Here is a block of records. Copy every one of them exactly.

MATERIAL PROVIDED |

- - - -

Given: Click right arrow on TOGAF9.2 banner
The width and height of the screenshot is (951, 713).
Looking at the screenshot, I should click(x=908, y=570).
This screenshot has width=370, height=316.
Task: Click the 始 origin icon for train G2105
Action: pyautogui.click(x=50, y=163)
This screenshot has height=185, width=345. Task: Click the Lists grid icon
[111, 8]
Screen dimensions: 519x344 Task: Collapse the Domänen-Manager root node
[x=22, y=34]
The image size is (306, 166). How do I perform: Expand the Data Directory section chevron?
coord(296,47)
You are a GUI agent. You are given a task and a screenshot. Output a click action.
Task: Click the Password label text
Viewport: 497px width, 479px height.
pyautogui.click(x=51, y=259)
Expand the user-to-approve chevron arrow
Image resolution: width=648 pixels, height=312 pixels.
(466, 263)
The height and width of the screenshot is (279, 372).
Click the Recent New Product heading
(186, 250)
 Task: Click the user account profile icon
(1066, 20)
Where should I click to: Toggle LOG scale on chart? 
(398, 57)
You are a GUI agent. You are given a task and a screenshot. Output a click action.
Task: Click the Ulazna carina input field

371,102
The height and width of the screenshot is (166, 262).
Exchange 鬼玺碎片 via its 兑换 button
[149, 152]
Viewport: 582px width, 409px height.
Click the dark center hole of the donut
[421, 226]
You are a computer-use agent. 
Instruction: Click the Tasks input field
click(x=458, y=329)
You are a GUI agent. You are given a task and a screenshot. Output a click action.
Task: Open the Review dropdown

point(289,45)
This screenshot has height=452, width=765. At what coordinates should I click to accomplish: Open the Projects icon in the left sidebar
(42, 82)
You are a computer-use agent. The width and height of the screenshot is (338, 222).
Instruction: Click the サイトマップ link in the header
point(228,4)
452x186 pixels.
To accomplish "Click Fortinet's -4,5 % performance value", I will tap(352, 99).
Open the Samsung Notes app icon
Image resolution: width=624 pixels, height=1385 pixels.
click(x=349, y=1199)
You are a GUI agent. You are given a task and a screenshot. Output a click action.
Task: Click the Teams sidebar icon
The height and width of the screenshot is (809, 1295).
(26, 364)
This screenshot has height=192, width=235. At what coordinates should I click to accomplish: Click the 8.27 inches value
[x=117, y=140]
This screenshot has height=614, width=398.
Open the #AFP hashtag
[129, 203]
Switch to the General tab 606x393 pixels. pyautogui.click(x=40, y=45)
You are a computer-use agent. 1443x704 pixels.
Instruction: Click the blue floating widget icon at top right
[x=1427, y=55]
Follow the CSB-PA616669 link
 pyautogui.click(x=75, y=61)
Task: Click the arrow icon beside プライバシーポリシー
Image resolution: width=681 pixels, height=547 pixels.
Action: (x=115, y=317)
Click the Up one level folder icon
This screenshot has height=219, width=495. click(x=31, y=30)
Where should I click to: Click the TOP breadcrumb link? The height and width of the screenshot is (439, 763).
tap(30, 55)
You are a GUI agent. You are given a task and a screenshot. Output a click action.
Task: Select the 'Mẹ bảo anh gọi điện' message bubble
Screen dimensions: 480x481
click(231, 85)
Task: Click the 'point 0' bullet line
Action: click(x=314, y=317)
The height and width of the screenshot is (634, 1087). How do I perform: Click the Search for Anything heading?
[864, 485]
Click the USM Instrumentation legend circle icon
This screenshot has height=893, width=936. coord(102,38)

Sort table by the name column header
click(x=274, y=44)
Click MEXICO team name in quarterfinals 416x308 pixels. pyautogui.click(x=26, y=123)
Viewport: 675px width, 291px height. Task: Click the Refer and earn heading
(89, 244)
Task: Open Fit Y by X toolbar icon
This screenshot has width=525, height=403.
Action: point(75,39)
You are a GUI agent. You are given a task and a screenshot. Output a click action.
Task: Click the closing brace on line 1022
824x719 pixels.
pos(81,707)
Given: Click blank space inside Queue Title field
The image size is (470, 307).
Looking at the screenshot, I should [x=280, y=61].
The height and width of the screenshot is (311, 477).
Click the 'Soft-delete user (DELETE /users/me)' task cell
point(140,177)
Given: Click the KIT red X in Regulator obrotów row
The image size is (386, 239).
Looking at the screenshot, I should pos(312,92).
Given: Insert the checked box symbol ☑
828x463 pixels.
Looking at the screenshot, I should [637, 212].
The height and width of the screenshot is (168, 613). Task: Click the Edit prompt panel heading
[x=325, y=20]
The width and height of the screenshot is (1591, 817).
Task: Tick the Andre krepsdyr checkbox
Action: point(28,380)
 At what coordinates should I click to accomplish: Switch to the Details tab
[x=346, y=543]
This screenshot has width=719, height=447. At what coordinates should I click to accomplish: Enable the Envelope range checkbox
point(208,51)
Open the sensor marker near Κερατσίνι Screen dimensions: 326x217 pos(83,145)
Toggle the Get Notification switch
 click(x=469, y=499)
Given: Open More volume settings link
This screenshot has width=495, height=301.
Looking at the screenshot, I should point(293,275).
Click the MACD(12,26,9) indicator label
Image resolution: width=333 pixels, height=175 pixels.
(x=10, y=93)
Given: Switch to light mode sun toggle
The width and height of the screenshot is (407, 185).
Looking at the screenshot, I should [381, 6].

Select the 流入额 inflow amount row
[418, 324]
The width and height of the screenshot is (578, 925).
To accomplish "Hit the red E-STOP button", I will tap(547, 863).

- - - -

PROBLEM SOLUTION |
Given: Click right arrow on TOGAF9.2 banner
The width and height of the screenshot is (951, 713).
Looking at the screenshot, I should click(x=908, y=570).
This screenshot has width=370, height=316.
Task: Click the 始 origin icon for train G2105
Action: pyautogui.click(x=50, y=163)
This screenshot has height=185, width=345. Task: Click the Lists grid icon
[111, 8]
Screen dimensions: 519x344 Task: Collapse the Domänen-Manager root node
[x=22, y=34]
The image size is (306, 166). How do I perform: Expand the Data Directory section chevron?
coord(296,47)
You are a GUI agent. You are given a task and a screenshot. Output a click action.
Task: Click the Password label text
Viewport: 497px width, 479px height.
pyautogui.click(x=51, y=259)
Expand the user-to-approve chevron arrow
Image resolution: width=648 pixels, height=312 pixels.
(466, 263)
The height and width of the screenshot is (279, 372).
Click the Recent New Product heading
(186, 250)
 Task: Click the user account profile icon
(1066, 20)
Where should I click to: Toggle LOG scale on chart? 
(398, 57)
You are a GUI agent. You are given a task and a screenshot. Output a click action.
Task: Click the Ulazna carina input field

371,102
The height and width of the screenshot is (166, 262).
Exchange 鬼玺碎片 via its 兑换 button
[149, 152]
Viewport: 582px width, 409px height.
Click the dark center hole of the donut
[421, 226]
You are a computer-use agent. 
Instruction: Click the Tasks input field
click(x=458, y=329)
You are a GUI agent. You are given a task and a screenshot. Output a click action.
Task: Open the Review dropdown

point(289,45)
This screenshot has height=452, width=765. At what coordinates should I click to accomplish: Open the Projects icon in the left sidebar
(42, 82)
You are a computer-use agent. The width and height of the screenshot is (338, 222).
Instruction: Click the サイトマップ link in the header
point(228,4)
452x186 pixels.
To accomplish "Click Fortinet's -4,5 % performance value", I will tap(352, 99).
Open the Samsung Notes app icon
Image resolution: width=624 pixels, height=1385 pixels.
click(x=349, y=1199)
You are a GUI agent. You are given a task and a screenshot. Output a click action.
Task: Click the Teams sidebar icon
The height and width of the screenshot is (809, 1295).
(26, 364)
This screenshot has height=192, width=235. At what coordinates should I click to accomplish: Click the 8.27 inches value
[x=117, y=140]
This screenshot has height=614, width=398.
Open the #AFP hashtag
[129, 203]
Switch to the General tab 606x393 pixels. pyautogui.click(x=40, y=45)
You are a computer-use agent. 1443x704 pixels.
Instruction: Click the blue floating widget icon at top right
[x=1427, y=55]
Follow the CSB-PA616669 link
 pyautogui.click(x=75, y=61)
Task: Click the arrow icon beside プライバシーポリシー
Image resolution: width=681 pixels, height=547 pixels.
Action: (x=115, y=317)
Click the Up one level folder icon
This screenshot has height=219, width=495. click(x=31, y=30)
Where should I click to: Click the TOP breadcrumb link? The height and width of the screenshot is (439, 763).
tap(30, 55)
You are a GUI agent. You are given a task and a screenshot. Output a click action.
Task: Select the 'Mẹ bảo anh gọi điện' message bubble
Screen dimensions: 480x481
click(231, 85)
Task: Click the 'point 0' bullet line
Action: click(x=314, y=317)
The height and width of the screenshot is (634, 1087). How do I perform: Click the Search for Anything heading?
[864, 485]
Click the USM Instrumentation legend circle icon
This screenshot has height=893, width=936. coord(102,38)

Sort table by the name column header
click(x=274, y=44)
Click MEXICO team name in quarterfinals 416x308 pixels. pyautogui.click(x=26, y=123)
Viewport: 675px width, 291px height. Task: Click the Refer and earn heading
(89, 244)
Task: Open Fit Y by X toolbar icon
This screenshot has width=525, height=403.
Action: point(75,39)
You are a GUI agent. You are given a task and a screenshot. Output a click action.
Task: Click the closing brace on line 1022
824x719 pixels.
pos(81,707)
Given: Click blank space inside Queue Title field
The image size is (470, 307).
Looking at the screenshot, I should [x=280, y=61].
The height and width of the screenshot is (311, 477).
Click the 'Soft-delete user (DELETE /users/me)' task cell
point(140,177)
Given: Click the KIT red X in Regulator obrotów row
The image size is (386, 239).
Looking at the screenshot, I should pos(312,92).
Given: Insert the checked box symbol ☑
828x463 pixels.
Looking at the screenshot, I should [637, 212].
The height and width of the screenshot is (168, 613). Task: Click the Edit prompt panel heading
[x=325, y=20]
The width and height of the screenshot is (1591, 817).
Task: Tick the Andre krepsdyr checkbox
Action: point(28,380)
 At what coordinates should I click to accomplish: Switch to the Details tab
[x=346, y=543]
This screenshot has width=719, height=447. At what coordinates should I click to accomplish: Enable the Envelope range checkbox
point(208,51)
Open the sensor marker near Κερατσίνι Screen dimensions: 326x217 pos(83,145)
Toggle the Get Notification switch
 click(x=469, y=499)
Given: Open More volume settings link
This screenshot has width=495, height=301.
Looking at the screenshot, I should point(293,275).
Click the MACD(12,26,9) indicator label
Image resolution: width=333 pixels, height=175 pixels.
(x=10, y=93)
Given: Switch to light mode sun toggle
The width and height of the screenshot is (407, 185).
Looking at the screenshot, I should [381, 6].

Select the 流入额 inflow amount row
[418, 324]
The width and height of the screenshot is (578, 925).
To accomplish "Hit the red E-STOP button", I will tap(547, 863).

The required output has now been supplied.